# How do you know when to separate kits from mom?



## mama24 (Jun 7, 2012)

My rabbits kits are 3 weeks old and I'm wondering about the next step.  They are CA/NZ crosses, btw, not sure if breed matters. I have read that they should be separated between 4 and 6 weeks of age. When do you do it and why?


----------



## secuono (Jun 7, 2012)

If I am not rebreeding, I don't separate them until they are plain too big. Recent litter didn't move out until they were near 10wks. 
If I'm wanting to sell the kits right at 8wks and breed back, then doe is bred around 4-6wks and kits are removed around 5-7wks. Mom usually won't let them at 5-6wks anyway, so I don't worry about it. 

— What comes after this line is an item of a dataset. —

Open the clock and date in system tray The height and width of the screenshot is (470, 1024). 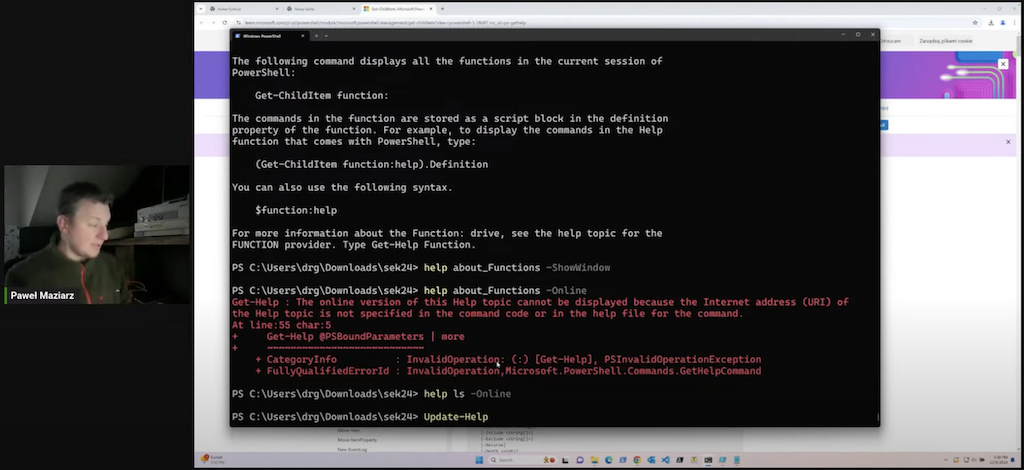998,458
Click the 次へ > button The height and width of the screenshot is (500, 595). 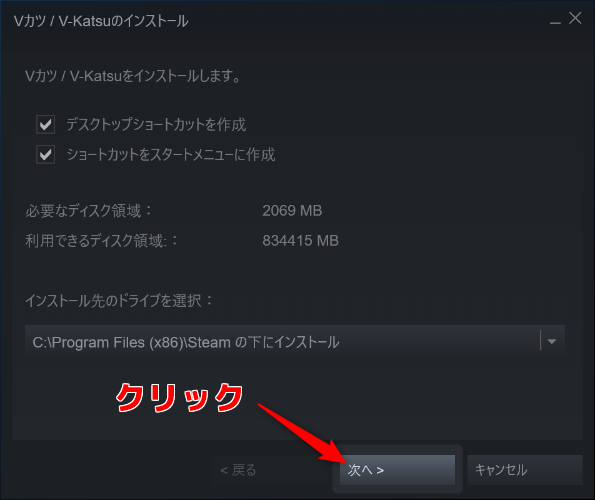point(397,470)
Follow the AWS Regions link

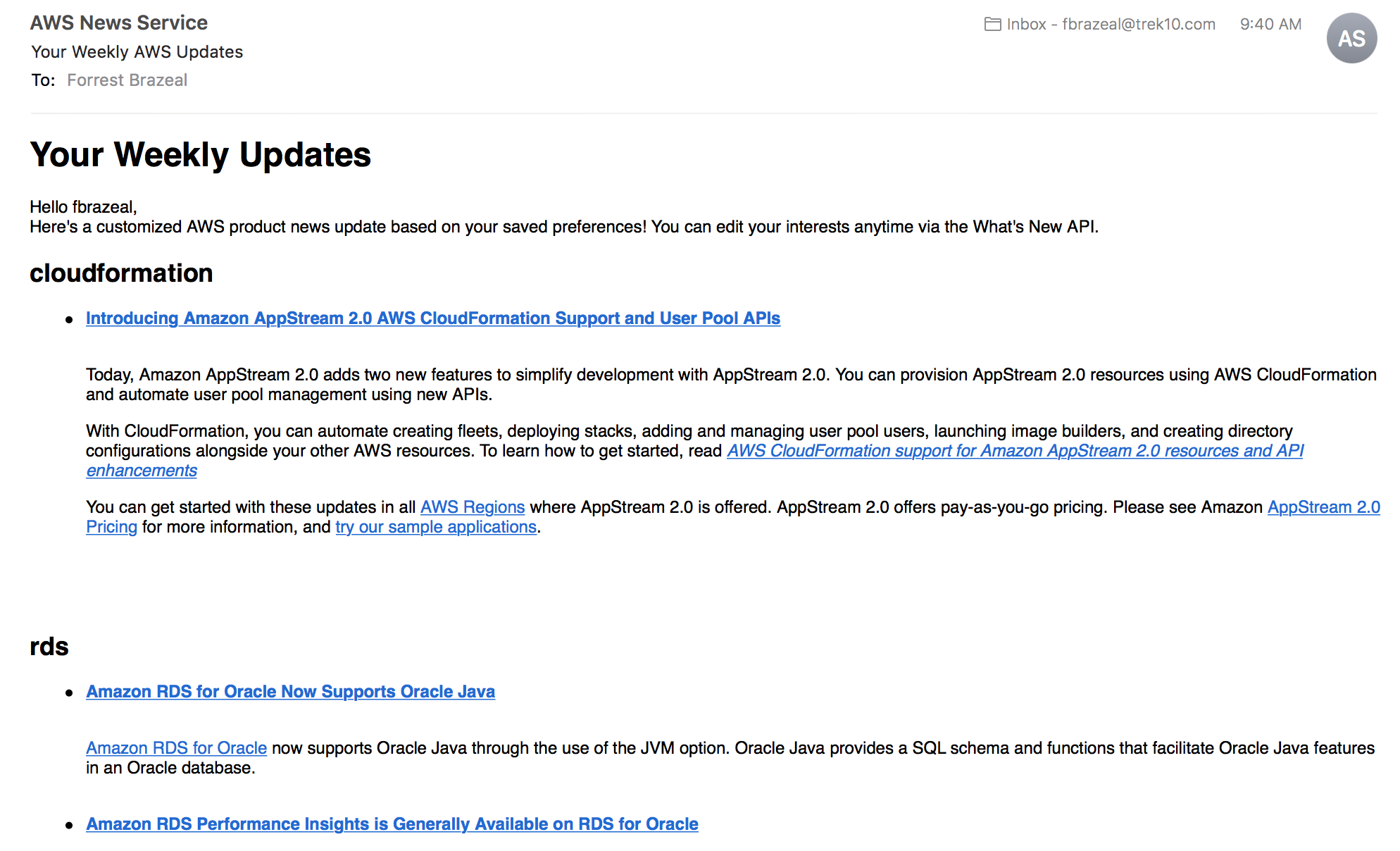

My does don't mind their own babies living with them if there's enough room, but I try to move them all out 1wk before she is due again. Moms tend to lounge around hogging the whole cage at that point.


----------



## mama24 (Jun 7, 2012)

Thank you! Great info!


----------



## manybirds (Jun 7, 2012)

i go 8 weeks for 4 class breeds and 10 weeks for 6 class breeds (which owuld be bigger breeds such as flemish giant, giant chinchilla etc). 6 weeks is just to young for me


----------



## CYGChickies (Jun 7, 2012)

We wean at six weeks the earliest but if the kits don't have new homes to go to yet--or are butcher rabbits--then they stay with mom for as long as 10 weeks. After ten weeks the ones we are keeping are separated by gender and the butcher rabbits move to a grow out pen until they're 12 weeks roughly. One exception is if our French Angora has a big litter; we move those kits before 10 weeks because they get so big so fast. 

CYG


----------



## mama24 (Jun 7, 2012)




----------